**Required work**
Can you carry on the critique of fantasy roleplaying-game character artwork from where it stops?

**Extract**
○ ○ ○

This will not stand!

So, to start us off - some Tony DiTerlizzi artwork, and some art-critique from a man who couldn't get into art school, and so became a scientist.

"Yess, my good gentledwarf, finest Salarian Mind-Wyrms. I ssqueezzed them mysself jusst thiss afternoon. Ffive jink. Or perhhapss the Yithhian crystal is more to Ssirs liking, eh? Only 20 sstingers."
Did you ever need a truly pimpin' Mind Flayer for your Planescape game? Simply add fez. Seriously though, this Ulithard looks like the most perfect trader in the more unusual of magical artifacts in any Planescape/Spelljammer game. DiTerrlizi adds little touches and artifacts of a character who does stuff outside their image (the fez, the useful-looking pouches), that creates a real sense of character - not just some unrealistically-proportioned model in barely-there armour sneering menacingly and swinging the most impractical-looking sword you ever laid eyes on (Wayne Reynolds, I am looking at you so fucking hard right now)... I mean, compare the above with this:
I smoulder with generic rage.
I mean, just fucking look at it. It shares more than a few things with the DiTerlizzi piece, things I applauded not but a few lines ago. For example, those "little touches" that spruce up a piece of artwork, and add character - this guy here has a billion of them. The little rings on his clothes, the weird "many-belts" wrist guards, the dagger and potion on his belt, and the wands at his hip, and his little fire-bird-bat-thing, and his awesome, cool, impractical-looking sword, and...
There's just way too much stuff going on. It distracts from any one of thee elements, making a mish-mash of half-formed ideas about what this character does.

Also, his right hand. Look at it. Look real hard. Hands do not work that way. Like... is that a pinky or a thumb at the right-hand side there? The artist certainly doesn't know. And, for that matter, do pecs or chests ever look like that, barring shit like Marfan's Syndrome? Also, why does he have little clip-clop cloven feet? Dude's ostensibly human, but look how tiny his little feet are!

○ ○ ○

**Data shown**
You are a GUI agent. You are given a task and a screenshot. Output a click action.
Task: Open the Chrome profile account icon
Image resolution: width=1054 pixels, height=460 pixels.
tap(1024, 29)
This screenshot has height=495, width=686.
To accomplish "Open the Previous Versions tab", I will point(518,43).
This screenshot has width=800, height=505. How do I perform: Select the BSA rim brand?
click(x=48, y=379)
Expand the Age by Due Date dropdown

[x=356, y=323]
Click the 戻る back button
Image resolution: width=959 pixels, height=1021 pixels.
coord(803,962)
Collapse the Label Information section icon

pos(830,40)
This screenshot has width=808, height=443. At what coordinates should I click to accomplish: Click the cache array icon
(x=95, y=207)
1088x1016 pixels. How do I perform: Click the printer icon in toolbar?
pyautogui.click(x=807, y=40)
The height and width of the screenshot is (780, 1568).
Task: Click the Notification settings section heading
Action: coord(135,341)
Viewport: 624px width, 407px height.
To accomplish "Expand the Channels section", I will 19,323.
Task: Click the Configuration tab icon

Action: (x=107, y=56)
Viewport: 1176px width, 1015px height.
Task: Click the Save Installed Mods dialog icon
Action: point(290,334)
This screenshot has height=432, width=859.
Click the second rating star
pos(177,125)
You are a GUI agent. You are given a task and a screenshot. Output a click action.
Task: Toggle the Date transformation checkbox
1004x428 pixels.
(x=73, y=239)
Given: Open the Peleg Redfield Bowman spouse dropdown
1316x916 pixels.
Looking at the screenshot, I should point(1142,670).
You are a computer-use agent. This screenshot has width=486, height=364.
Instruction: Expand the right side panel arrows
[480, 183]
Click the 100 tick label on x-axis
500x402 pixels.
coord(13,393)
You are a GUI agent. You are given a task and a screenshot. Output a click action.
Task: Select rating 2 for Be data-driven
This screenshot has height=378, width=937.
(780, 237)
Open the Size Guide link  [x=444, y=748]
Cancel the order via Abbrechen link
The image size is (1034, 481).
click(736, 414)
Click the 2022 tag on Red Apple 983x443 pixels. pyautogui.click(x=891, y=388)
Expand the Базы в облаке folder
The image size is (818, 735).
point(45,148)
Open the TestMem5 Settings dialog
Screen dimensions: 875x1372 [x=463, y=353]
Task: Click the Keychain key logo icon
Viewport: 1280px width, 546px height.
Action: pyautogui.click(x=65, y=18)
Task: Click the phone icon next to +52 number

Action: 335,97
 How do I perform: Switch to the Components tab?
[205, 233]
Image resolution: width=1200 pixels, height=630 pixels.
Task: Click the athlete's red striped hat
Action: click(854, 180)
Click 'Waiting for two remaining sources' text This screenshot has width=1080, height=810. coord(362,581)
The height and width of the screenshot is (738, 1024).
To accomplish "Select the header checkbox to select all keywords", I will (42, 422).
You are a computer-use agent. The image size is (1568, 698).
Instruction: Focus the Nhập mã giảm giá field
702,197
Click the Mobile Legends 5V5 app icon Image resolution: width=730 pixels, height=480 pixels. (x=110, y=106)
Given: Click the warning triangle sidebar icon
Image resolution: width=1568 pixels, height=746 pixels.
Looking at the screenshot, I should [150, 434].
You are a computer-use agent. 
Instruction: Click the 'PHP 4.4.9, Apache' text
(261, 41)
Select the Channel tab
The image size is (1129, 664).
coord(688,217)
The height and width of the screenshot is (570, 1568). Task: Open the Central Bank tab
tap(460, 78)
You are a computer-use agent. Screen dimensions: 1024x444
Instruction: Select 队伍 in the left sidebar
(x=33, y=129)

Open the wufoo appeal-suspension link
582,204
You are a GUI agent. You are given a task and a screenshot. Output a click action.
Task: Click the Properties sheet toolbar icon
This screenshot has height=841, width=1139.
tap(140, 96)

○ ○ ○

**Result below**
Now what would a Halfling want with a massive, hungry-looking cobra? I have no idea, but I can think of a ton of suggestions. Firstly, he's clearly in discourse with it - not the feared expression of someone trying to convince it not to eat him. He seems open, relaxed, even - like he's attempting to barter with it. What would a sentient cobra want to buy? Or what could it be selling?
The main reason that I like this is that I plan on introducing a Stygia-equivalent into the next old-school game I run, with full rules for snake-clerics and weird magics based off human sacrifice. Part of that would be the massive snakes rumoured to lurk in the depths of the land - ancient, intelligent creatures, favoured as pets to dark sorcerers. The idea of a race of intelligent snakes has always been pretty cool to me, especially filling the role of creepy conduits to the dark Gods of a forbidding continent. This pic just gives me ideas about how to make them more "humanised".

Apparently, this is a Tasked Genie from the Al-Quadim setting, but to me she looks far too human. Not a bad thing - she demonstrates DiTerlizzi's fantastic fashion sense. Each element of the outfit flows with the rest, and makes for a great Thief-type, "street smart" character. The style fits surprisingly well with the artwork DiTerlizzi would produce for Planescape, one of the most fantastically-illustrated fantasy settings of all time. The mix of neo-Victorian, Renaissance, and a more modern eye towards composition make the DiTerlizzi fashion choices a little dated, but in a charmingly retro way.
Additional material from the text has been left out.